The age factor of you both really does not matter but what does matter is that you are at least part of the problem, as you mentioned, regarding your work...
I am sure it requires a lot of any woman to be a working woman, a mistress, a maid, a mom and a zillion other things. Well, regardless, some cannot do it all at all the times and some can only do it all part of the time...that's the way it is...!
So then, what's wrong, pumpkin...? Obviously, you have your priorities out of order...and so does hubby...! You were meant for each other "together"...not "apart"...and now is a gap between you both growing wider...now you are competing with a porno girl...!
My suggestion is that you become a little devious and develope a plan to re-invent your marriage and do it so well it will make your honeymoon appear as kids peeking thru a keyhole...
I feel it should be a daytime affair, definitely not dark, and should last for hours...several hours...! During those times of resting (WINK...!) , have a snack (real food or fruit), communicate with him, and display a lot of interest in his desire to watch the porn and even suggest you would like to see it one time just to know what pleases him...(tolerate it, pumpkin, it's just one time)... Then tell him how much you really want more sexuality shared and if he could help you with some of your home chores you certainly could make that happen...
Pumpkin, sex is like a game of bridge...if you don't have a good partner then you better have a good "hand"...!!!
Don't worry about him watching porn and naked girl pictures as he is going to have his fantasies regardless.
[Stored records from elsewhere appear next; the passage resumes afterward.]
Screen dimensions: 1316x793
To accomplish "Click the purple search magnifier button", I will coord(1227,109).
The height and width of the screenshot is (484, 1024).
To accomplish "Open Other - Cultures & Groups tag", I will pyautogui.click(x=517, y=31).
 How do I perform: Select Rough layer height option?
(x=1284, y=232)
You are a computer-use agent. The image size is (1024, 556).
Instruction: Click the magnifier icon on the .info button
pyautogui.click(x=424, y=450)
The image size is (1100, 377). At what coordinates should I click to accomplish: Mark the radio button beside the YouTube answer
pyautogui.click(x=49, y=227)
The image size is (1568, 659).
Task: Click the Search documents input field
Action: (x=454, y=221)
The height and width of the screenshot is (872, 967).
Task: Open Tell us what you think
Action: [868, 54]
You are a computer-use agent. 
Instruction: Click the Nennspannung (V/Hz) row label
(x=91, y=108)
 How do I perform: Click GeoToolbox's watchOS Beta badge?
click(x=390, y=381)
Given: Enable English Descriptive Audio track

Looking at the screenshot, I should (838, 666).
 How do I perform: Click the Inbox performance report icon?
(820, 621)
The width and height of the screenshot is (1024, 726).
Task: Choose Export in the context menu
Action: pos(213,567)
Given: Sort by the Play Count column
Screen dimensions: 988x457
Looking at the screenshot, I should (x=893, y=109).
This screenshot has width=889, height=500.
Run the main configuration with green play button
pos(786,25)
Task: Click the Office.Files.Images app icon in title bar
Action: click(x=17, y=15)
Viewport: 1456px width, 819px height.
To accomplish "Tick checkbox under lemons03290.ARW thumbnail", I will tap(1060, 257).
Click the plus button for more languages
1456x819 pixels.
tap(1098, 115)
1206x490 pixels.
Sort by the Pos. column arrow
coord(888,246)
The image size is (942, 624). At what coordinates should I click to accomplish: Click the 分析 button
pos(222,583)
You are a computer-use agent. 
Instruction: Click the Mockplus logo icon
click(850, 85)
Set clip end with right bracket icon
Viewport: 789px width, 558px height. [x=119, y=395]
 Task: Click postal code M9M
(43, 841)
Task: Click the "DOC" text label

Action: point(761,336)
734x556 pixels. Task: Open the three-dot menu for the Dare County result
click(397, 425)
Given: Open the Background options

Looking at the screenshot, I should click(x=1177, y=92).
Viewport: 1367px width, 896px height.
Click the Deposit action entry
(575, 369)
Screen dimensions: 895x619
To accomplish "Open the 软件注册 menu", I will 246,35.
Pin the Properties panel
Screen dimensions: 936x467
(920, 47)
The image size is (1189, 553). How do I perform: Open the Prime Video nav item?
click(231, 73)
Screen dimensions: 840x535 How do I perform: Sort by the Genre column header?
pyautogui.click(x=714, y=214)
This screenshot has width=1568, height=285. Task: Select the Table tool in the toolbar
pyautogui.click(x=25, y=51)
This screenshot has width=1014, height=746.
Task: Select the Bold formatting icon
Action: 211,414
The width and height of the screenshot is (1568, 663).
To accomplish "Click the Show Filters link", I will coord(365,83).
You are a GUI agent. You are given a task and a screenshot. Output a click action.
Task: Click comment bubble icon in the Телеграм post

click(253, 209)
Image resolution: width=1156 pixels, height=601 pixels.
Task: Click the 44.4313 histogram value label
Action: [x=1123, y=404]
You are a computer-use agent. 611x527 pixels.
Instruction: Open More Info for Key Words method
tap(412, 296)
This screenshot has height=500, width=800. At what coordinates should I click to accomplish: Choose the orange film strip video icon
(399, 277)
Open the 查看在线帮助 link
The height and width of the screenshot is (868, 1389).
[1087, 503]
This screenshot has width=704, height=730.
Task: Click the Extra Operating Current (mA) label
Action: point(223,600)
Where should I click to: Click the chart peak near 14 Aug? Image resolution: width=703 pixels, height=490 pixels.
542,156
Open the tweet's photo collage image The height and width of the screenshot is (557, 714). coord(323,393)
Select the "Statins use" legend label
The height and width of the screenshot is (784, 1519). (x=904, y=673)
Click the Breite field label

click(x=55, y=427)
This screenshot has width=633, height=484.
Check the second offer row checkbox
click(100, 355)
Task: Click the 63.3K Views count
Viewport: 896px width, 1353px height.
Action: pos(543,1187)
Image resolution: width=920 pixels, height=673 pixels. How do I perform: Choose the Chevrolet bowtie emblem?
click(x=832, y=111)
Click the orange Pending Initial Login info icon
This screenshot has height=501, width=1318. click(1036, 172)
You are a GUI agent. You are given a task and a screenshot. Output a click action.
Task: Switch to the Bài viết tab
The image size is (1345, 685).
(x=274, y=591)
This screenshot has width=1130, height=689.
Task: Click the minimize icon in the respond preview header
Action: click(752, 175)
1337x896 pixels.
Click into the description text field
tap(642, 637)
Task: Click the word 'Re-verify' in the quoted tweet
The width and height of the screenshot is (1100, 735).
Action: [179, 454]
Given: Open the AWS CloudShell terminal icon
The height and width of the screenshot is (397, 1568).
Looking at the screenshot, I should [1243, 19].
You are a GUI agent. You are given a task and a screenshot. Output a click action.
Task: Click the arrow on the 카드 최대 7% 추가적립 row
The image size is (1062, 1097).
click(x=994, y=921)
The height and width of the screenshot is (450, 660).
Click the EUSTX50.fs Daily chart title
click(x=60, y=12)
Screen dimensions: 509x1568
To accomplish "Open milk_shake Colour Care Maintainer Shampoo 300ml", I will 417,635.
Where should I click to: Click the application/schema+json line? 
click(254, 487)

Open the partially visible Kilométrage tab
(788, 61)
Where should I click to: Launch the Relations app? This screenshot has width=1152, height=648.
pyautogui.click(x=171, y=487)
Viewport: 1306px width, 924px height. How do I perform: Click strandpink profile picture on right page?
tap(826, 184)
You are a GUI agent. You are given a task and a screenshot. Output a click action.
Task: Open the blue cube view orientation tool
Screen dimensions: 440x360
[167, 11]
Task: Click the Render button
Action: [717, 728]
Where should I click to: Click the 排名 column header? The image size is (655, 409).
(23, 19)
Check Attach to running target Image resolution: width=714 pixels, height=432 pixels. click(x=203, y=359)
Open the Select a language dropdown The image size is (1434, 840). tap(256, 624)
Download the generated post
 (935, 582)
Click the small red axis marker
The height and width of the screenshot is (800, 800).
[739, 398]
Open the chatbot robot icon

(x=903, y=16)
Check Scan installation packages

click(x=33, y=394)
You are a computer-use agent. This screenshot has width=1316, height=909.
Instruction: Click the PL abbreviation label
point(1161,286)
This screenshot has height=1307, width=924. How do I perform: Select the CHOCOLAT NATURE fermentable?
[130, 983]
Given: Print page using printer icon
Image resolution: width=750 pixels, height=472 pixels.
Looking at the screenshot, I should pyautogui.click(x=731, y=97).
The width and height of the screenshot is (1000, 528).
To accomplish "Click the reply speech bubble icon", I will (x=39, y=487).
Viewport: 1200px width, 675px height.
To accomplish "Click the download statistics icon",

What you must watch closely is if he is in chats or emails sexually with other girls on the internet. That is another problem which could lead to disastor beyond belief... It's normal for guys to have fantasies and some are more prone than others...that hormone thing...! When he is too tired for you, but not the porno, then you both need professional help...marital counseling...yes..."both" of you...
I know it isn't easy for you, pumpkin, and do admire your willingness to seek ways for improvement...you are quite special and certainly will succeed...
Now, you have but to show him that there isn't a picture or movie he can watch that can do for him what you are about to... Make him want you every minute of his wakened hours, pumpkin, and your husband will shower you with love... I am sure you can tease him in reality much better than the gyrations of a porno girl film... Give him reasons to have fantassies about YOU, pumpkin, and you both will return to the sensual times shared when first you met...definitely...! I wish more women would...!!!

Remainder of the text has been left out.